[Data entries]
----

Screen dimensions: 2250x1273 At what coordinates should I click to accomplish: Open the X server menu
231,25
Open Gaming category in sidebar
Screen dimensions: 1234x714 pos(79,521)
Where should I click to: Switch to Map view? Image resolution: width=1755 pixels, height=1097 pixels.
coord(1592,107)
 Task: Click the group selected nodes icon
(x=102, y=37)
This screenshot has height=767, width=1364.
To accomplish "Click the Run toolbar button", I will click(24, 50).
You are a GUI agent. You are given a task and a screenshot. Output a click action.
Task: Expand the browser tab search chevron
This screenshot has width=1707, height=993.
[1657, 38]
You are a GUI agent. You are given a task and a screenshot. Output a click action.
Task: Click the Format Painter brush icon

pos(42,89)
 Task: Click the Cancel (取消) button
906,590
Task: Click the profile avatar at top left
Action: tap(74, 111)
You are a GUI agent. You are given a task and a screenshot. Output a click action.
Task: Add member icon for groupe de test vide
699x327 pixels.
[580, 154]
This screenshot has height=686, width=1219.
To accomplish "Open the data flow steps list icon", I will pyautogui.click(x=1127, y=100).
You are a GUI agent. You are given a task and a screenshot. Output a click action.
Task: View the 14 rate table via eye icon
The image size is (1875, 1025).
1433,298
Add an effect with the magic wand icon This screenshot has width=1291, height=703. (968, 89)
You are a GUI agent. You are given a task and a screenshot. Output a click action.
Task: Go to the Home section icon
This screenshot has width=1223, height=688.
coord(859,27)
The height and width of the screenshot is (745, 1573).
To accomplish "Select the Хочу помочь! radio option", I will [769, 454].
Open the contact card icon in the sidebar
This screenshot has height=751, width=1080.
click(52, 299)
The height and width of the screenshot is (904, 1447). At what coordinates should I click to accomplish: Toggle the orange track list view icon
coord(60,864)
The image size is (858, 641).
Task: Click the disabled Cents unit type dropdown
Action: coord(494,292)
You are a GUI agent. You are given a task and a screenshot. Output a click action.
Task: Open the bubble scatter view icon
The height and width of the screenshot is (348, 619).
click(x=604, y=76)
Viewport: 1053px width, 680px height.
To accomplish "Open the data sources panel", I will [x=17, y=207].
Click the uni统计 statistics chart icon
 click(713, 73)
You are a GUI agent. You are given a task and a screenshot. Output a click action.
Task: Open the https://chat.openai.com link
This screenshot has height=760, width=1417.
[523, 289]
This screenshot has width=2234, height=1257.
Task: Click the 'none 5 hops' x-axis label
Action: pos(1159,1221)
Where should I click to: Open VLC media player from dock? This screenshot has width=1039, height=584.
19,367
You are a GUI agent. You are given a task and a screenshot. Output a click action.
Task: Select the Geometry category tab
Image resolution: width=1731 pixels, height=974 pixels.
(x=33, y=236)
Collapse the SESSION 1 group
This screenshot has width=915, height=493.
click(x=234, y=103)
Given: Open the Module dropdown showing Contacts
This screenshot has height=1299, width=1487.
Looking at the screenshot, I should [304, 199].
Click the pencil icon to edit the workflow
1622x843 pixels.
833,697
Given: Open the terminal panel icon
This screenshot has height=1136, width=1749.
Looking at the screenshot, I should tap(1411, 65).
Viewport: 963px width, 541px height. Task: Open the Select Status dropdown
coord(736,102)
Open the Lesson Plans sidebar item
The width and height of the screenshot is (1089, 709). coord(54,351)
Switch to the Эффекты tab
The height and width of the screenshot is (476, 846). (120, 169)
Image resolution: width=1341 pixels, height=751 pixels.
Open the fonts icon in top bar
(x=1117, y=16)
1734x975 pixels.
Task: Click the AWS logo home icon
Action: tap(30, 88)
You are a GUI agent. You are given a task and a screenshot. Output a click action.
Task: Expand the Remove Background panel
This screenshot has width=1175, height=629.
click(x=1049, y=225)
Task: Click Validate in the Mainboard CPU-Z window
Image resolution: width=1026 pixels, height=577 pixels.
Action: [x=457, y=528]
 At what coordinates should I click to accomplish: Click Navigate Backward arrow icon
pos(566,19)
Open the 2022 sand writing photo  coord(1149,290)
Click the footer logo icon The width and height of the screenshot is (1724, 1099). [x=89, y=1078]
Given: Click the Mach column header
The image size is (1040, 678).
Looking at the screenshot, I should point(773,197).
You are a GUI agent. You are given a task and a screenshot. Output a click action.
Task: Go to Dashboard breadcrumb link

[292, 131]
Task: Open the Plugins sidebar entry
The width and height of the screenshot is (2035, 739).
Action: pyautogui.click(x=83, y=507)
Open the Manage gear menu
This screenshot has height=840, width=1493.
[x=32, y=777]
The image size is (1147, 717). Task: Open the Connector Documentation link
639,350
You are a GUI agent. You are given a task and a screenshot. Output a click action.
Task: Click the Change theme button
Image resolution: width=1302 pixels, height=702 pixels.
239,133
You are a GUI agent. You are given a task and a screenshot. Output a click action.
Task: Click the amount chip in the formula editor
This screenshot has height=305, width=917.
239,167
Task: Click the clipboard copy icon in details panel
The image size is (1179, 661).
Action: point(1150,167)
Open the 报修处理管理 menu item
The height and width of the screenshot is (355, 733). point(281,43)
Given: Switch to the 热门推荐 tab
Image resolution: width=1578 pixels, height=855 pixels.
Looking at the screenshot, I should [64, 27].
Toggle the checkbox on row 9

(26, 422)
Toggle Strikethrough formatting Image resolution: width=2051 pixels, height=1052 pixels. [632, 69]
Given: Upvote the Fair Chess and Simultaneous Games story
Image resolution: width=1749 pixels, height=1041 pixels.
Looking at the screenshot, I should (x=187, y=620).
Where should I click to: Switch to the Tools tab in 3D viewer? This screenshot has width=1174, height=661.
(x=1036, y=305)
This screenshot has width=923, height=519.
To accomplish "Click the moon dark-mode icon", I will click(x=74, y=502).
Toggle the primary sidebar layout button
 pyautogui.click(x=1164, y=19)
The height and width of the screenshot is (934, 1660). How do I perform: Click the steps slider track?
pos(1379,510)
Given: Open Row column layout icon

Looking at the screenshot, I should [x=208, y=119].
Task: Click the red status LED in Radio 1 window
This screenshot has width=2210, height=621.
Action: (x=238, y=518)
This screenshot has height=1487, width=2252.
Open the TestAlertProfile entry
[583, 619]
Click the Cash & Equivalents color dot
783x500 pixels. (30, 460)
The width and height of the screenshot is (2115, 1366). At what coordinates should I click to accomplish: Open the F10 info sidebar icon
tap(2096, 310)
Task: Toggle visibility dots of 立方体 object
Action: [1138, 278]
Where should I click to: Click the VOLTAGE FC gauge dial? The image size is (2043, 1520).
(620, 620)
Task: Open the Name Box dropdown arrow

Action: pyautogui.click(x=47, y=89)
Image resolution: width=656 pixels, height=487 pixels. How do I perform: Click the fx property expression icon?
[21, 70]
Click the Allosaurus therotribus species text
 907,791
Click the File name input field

----

Restate each record above word for word.

Screen dimensions: 2250x1273 At what coordinates should I click to accomplish: Open the X server menu
231,25
Open Gaming category in sidebar
Screen dimensions: 1234x714 pos(79,521)
Where should I click to: Switch to Map view? Image resolution: width=1755 pixels, height=1097 pixels.
coord(1592,107)
 Task: Click the group selected nodes icon
(x=102, y=37)
This screenshot has height=767, width=1364.
To accomplish "Click the Run toolbar button", I will click(24, 50).
You are a GUI agent. You are given a task and a screenshot. Output a click action.
Task: Expand the browser tab search chevron
This screenshot has width=1707, height=993.
[1657, 38]
You are a GUI agent. You are given a task and a screenshot. Output a click action.
Task: Click the Format Painter brush icon

pos(42,89)
 Task: Click the Cancel (取消) button
906,590
Task: Click the profile avatar at top left
Action: tap(74, 111)
You are a GUI agent. You are given a task and a screenshot. Output a click action.
Task: Add member icon for groupe de test vide
699x327 pixels.
[580, 154]
This screenshot has height=686, width=1219.
To accomplish "Open the data flow steps list icon", I will pyautogui.click(x=1127, y=100).
You are a GUI agent. You are given a task and a screenshot. Output a click action.
Task: View the 14 rate table via eye icon
The image size is (1875, 1025).
1433,298
Add an effect with the magic wand icon This screenshot has width=1291, height=703. (968, 89)
You are a GUI agent. You are given a task and a screenshot. Output a click action.
Task: Go to the Home section icon
This screenshot has width=1223, height=688.
coord(859,27)
The height and width of the screenshot is (745, 1573).
To accomplish "Select the Хочу помочь! radio option", I will [769, 454].
Open the contact card icon in the sidebar
This screenshot has height=751, width=1080.
click(52, 299)
The height and width of the screenshot is (904, 1447). At what coordinates should I click to accomplish: Toggle the orange track list view icon
coord(60,864)
The image size is (858, 641).
Task: Click the disabled Cents unit type dropdown
Action: coord(494,292)
You are a GUI agent. You are given a task and a screenshot. Output a click action.
Task: Open the bubble scatter view icon
The height and width of the screenshot is (348, 619).
click(x=604, y=76)
Viewport: 1053px width, 680px height.
To accomplish "Open the data sources panel", I will [x=17, y=207].
Click the uni统计 statistics chart icon
 click(713, 73)
You are a GUI agent. You are given a task and a screenshot. Output a click action.
Task: Open the https://chat.openai.com link
This screenshot has height=760, width=1417.
[523, 289]
This screenshot has width=2234, height=1257.
Task: Click the 'none 5 hops' x-axis label
Action: pos(1159,1221)
Where should I click to: Open VLC media player from dock? This screenshot has width=1039, height=584.
19,367
You are a GUI agent. You are given a task and a screenshot. Output a click action.
Task: Select the Geometry category tab
Image resolution: width=1731 pixels, height=974 pixels.
(x=33, y=236)
Collapse the SESSION 1 group
This screenshot has width=915, height=493.
click(x=234, y=103)
Given: Open the Module dropdown showing Contacts
This screenshot has height=1299, width=1487.
Looking at the screenshot, I should [304, 199].
Click the pencil icon to edit the workflow
1622x843 pixels.
833,697
Given: Open the terminal panel icon
This screenshot has height=1136, width=1749.
Looking at the screenshot, I should tap(1411, 65).
Viewport: 963px width, 541px height. Task: Open the Select Status dropdown
coord(736,102)
Open the Lesson Plans sidebar item
The width and height of the screenshot is (1089, 709). coord(54,351)
Switch to the Эффекты tab
The height and width of the screenshot is (476, 846). (120, 169)
Image resolution: width=1341 pixels, height=751 pixels.
Open the fonts icon in top bar
(x=1117, y=16)
1734x975 pixels.
Task: Click the AWS logo home icon
Action: tap(30, 88)
You are a GUI agent. You are given a task and a screenshot. Output a click action.
Task: Expand the Remove Background panel
This screenshot has width=1175, height=629.
click(x=1049, y=225)
Task: Click Validate in the Mainboard CPU-Z window
Image resolution: width=1026 pixels, height=577 pixels.
Action: [x=457, y=528]
 At what coordinates should I click to accomplish: Click Navigate Backward arrow icon
pos(566,19)
Open the 2022 sand writing photo  coord(1149,290)
Click the footer logo icon The width and height of the screenshot is (1724, 1099). [x=89, y=1078]
Given: Click the Mach column header
The image size is (1040, 678).
Looking at the screenshot, I should point(773,197).
You are a GUI agent. You are given a task and a screenshot. Output a click action.
Task: Go to Dashboard breadcrumb link

[292, 131]
Task: Open the Plugins sidebar entry
The width and height of the screenshot is (2035, 739).
Action: pyautogui.click(x=83, y=507)
Open the Manage gear menu
This screenshot has height=840, width=1493.
[x=32, y=777]
The image size is (1147, 717). Task: Open the Connector Documentation link
639,350
You are a GUI agent. You are given a task and a screenshot. Output a click action.
Task: Click the Change theme button
Image resolution: width=1302 pixels, height=702 pixels.
239,133
You are a GUI agent. You are given a task and a screenshot. Output a click action.
Task: Click the amount chip in the formula editor
This screenshot has height=305, width=917.
239,167
Task: Click the clipboard copy icon in details panel
The image size is (1179, 661).
Action: point(1150,167)
Open the 报修处理管理 menu item
The height and width of the screenshot is (355, 733). point(281,43)
Given: Switch to the 热门推荐 tab
Image resolution: width=1578 pixels, height=855 pixels.
Looking at the screenshot, I should [64, 27].
Toggle the checkbox on row 9

(26, 422)
Toggle Strikethrough formatting Image resolution: width=2051 pixels, height=1052 pixels. [632, 69]
Given: Upvote the Fair Chess and Simultaneous Games story
Image resolution: width=1749 pixels, height=1041 pixels.
Looking at the screenshot, I should (x=187, y=620).
Where should I click to: Switch to the Tools tab in 3D viewer? This screenshot has width=1174, height=661.
(x=1036, y=305)
This screenshot has width=923, height=519.
To accomplish "Click the moon dark-mode icon", I will click(x=74, y=502).
Toggle the primary sidebar layout button
 pyautogui.click(x=1164, y=19)
The height and width of the screenshot is (934, 1660). How do I perform: Click the steps slider track?
pos(1379,510)
Given: Open Row column layout icon

Looking at the screenshot, I should [x=208, y=119].
Task: Click the red status LED in Radio 1 window
This screenshot has width=2210, height=621.
Action: (x=238, y=518)
This screenshot has height=1487, width=2252.
Open the TestAlertProfile entry
[583, 619]
Click the Cash & Equivalents color dot
783x500 pixels. (30, 460)
The width and height of the screenshot is (2115, 1366). At what coordinates should I click to accomplish: Open the F10 info sidebar icon
tap(2096, 310)
Task: Toggle visibility dots of 立方体 object
Action: [1138, 278]
Where should I click to: Click the VOLTAGE FC gauge dial? The image size is (2043, 1520).
(620, 620)
Task: Open the Name Box dropdown arrow

Action: pyautogui.click(x=47, y=89)
Image resolution: width=656 pixels, height=487 pixels. How do I perform: Click the fx property expression icon?
[21, 70]
Click the Allosaurus therotribus species text
 907,791
Click the File name input field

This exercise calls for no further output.